Information below:

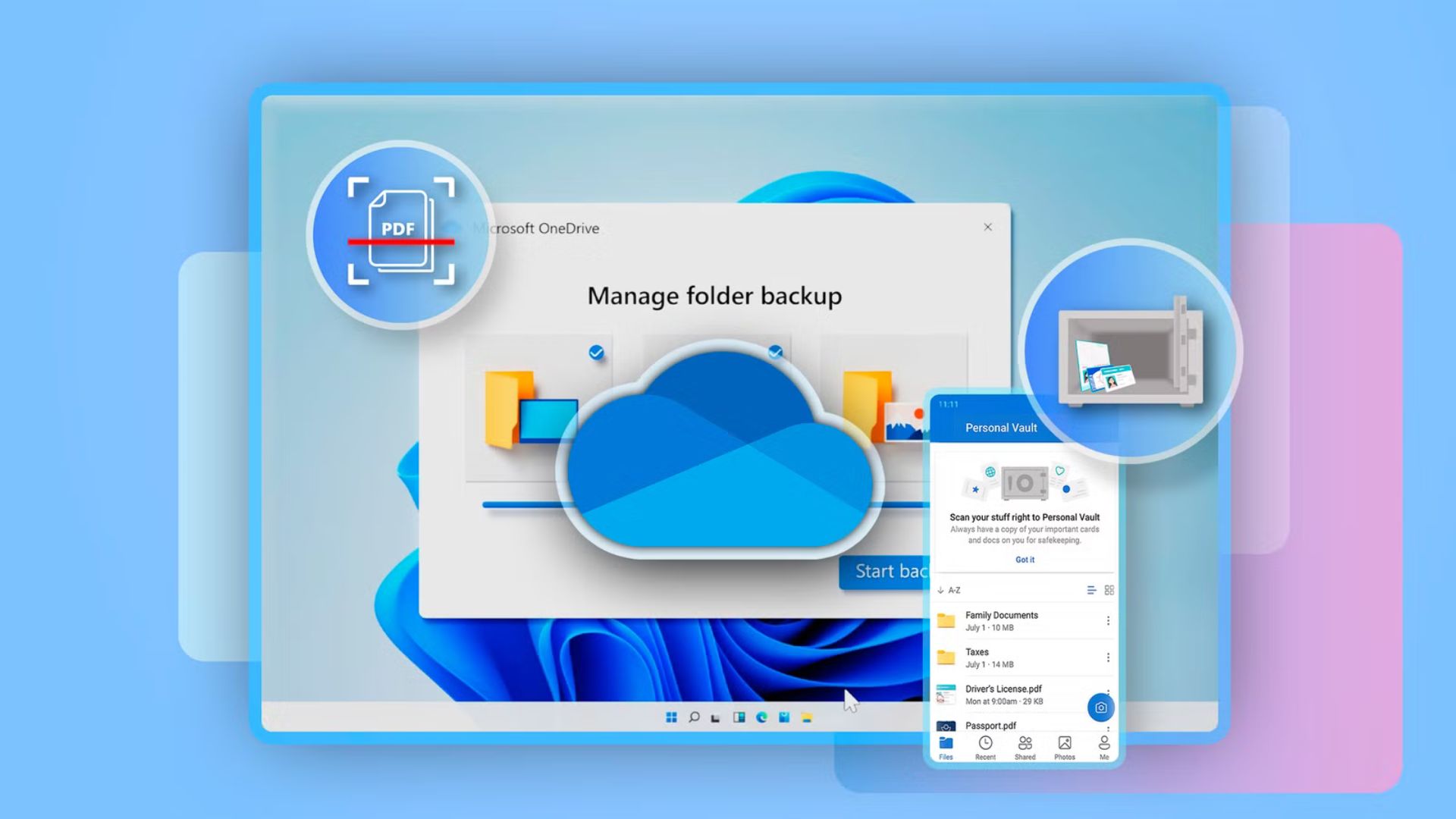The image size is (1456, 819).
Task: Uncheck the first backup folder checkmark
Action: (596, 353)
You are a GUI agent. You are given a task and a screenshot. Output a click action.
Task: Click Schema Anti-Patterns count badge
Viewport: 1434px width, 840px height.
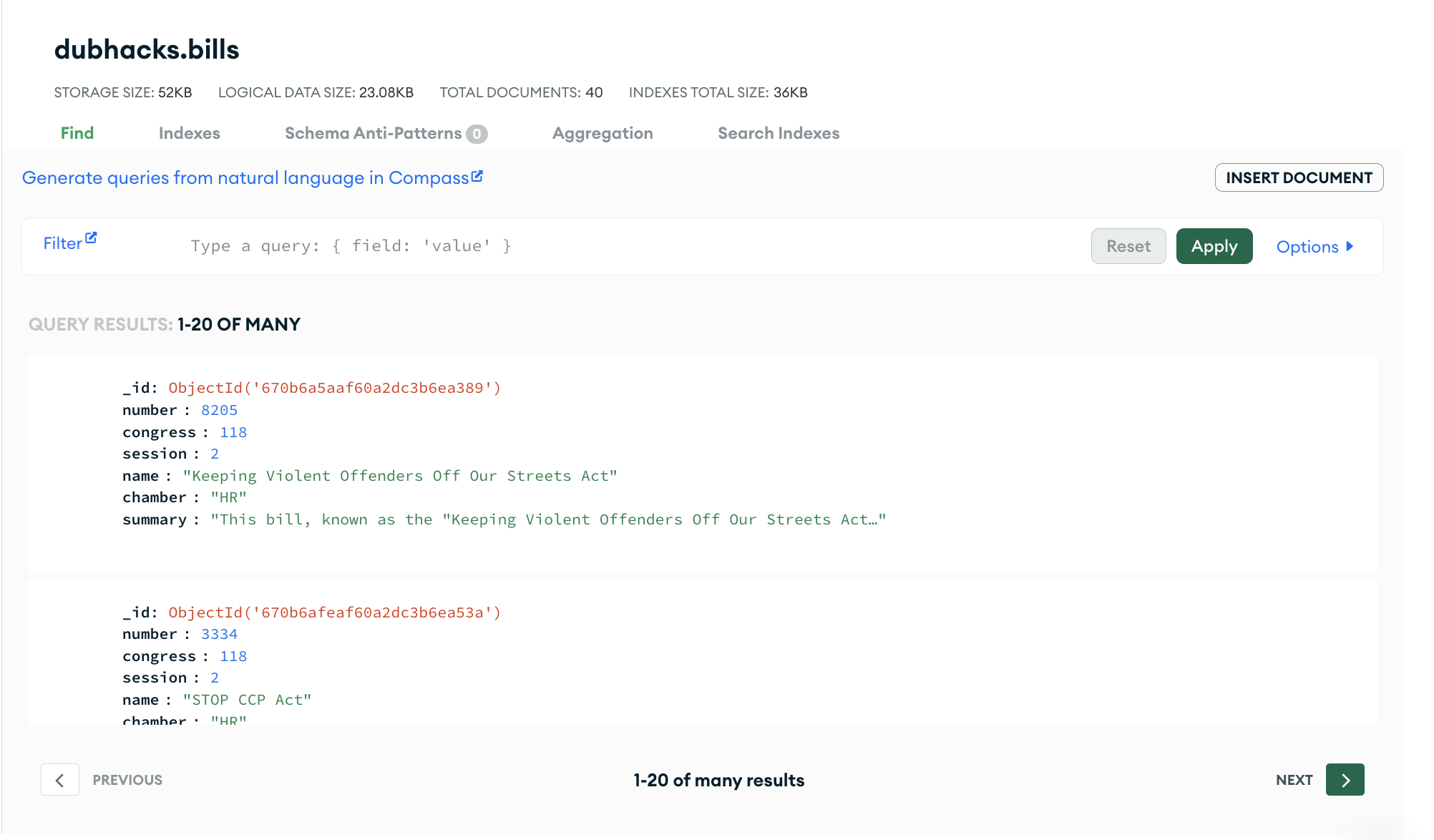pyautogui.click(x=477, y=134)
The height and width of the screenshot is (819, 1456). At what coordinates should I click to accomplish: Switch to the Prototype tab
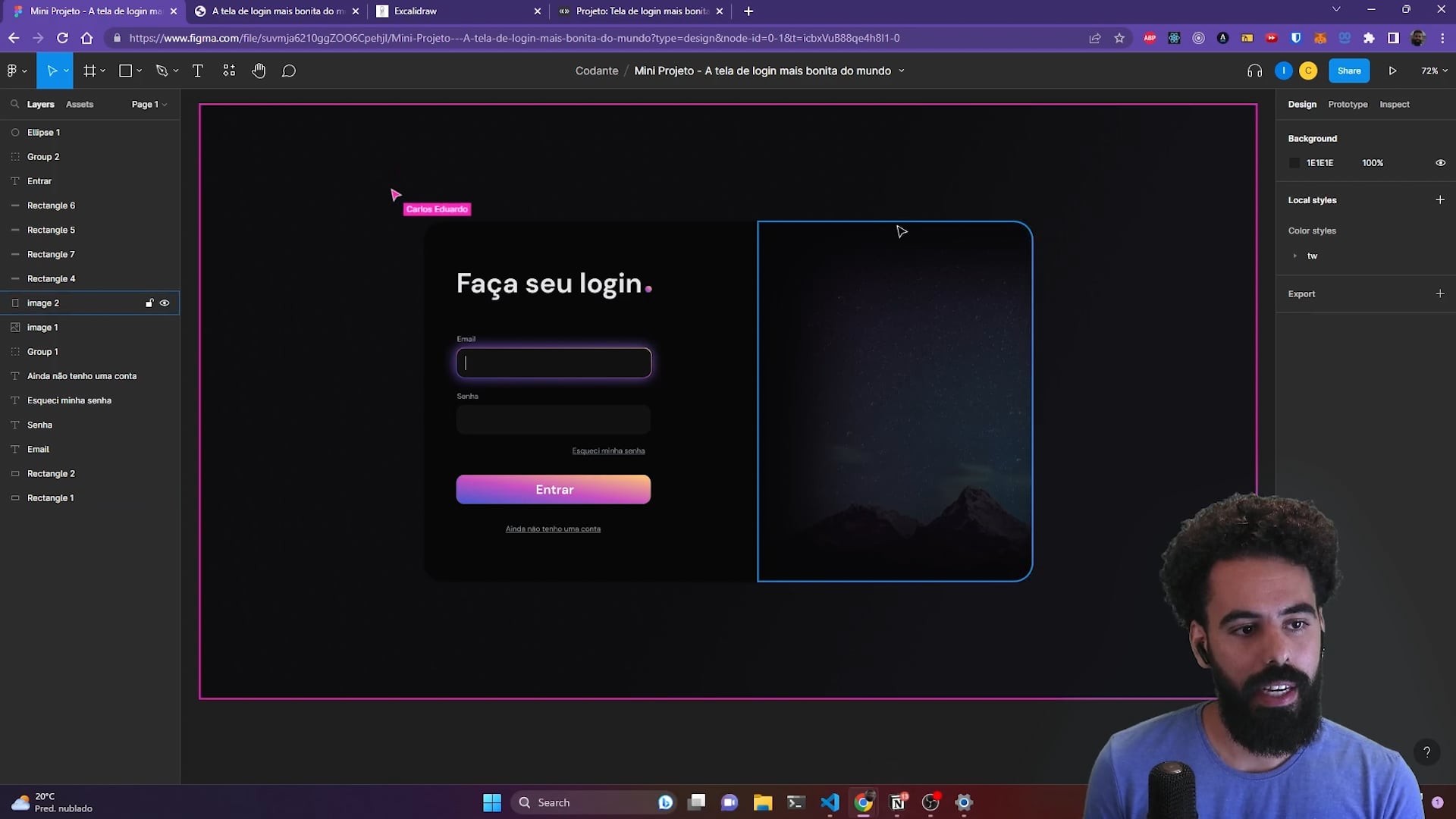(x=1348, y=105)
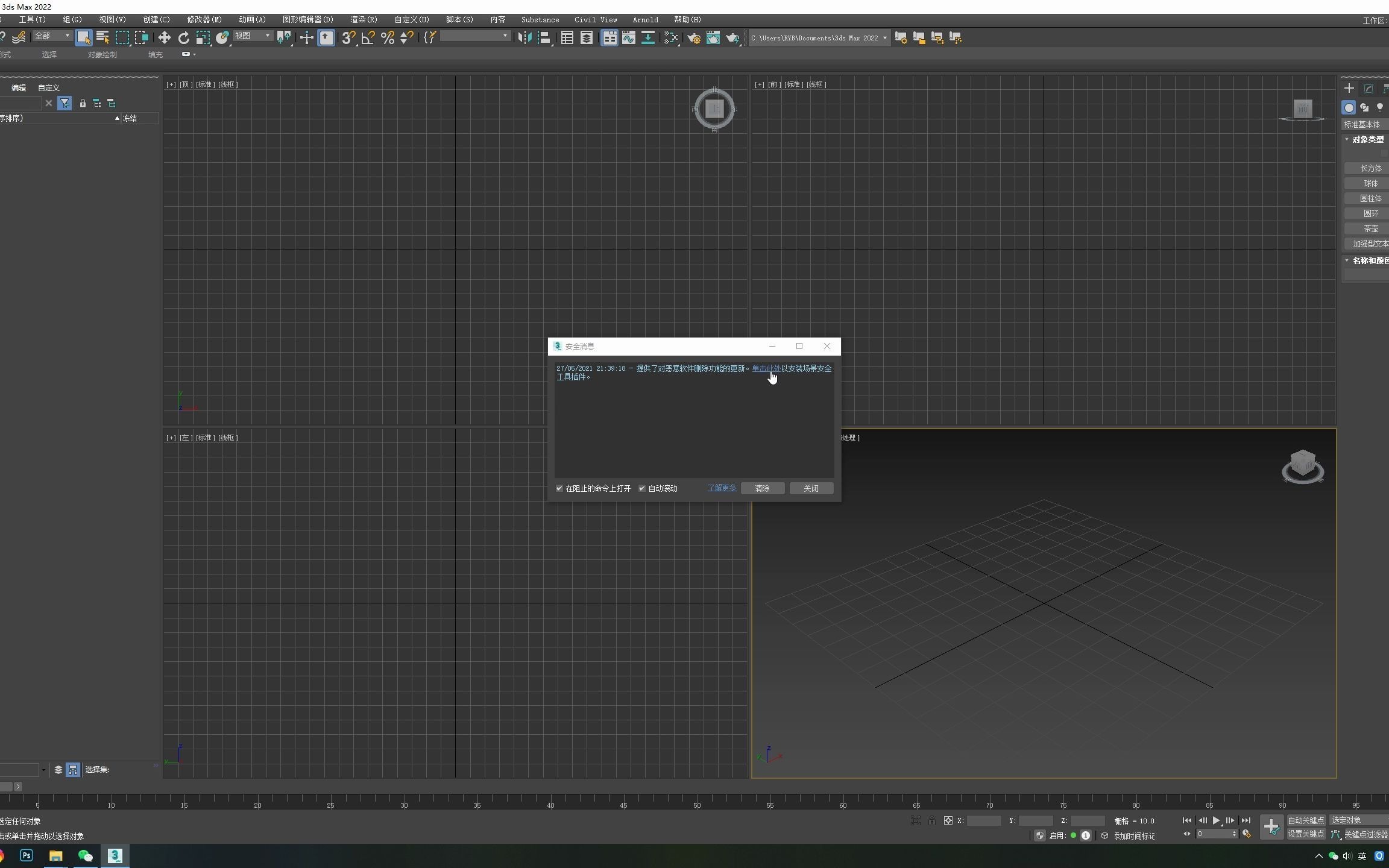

End of Information.

Work instruction. Nothing but the lines from the one containing "You are a GUI" through the final line of the records, both included and copied exactly, should appear in the answer; pictures stay out.

Result below.
You are a GUI agent. You are given a task and a screenshot. Output a click action.
Task: Click Schema Anti-Patterns count badge
Viewport: 1434px width, 840px height.
pyautogui.click(x=477, y=134)
The height and width of the screenshot is (819, 1456). At what coordinates should I click to accomplish: Switch to the Prototype tab
(x=1348, y=105)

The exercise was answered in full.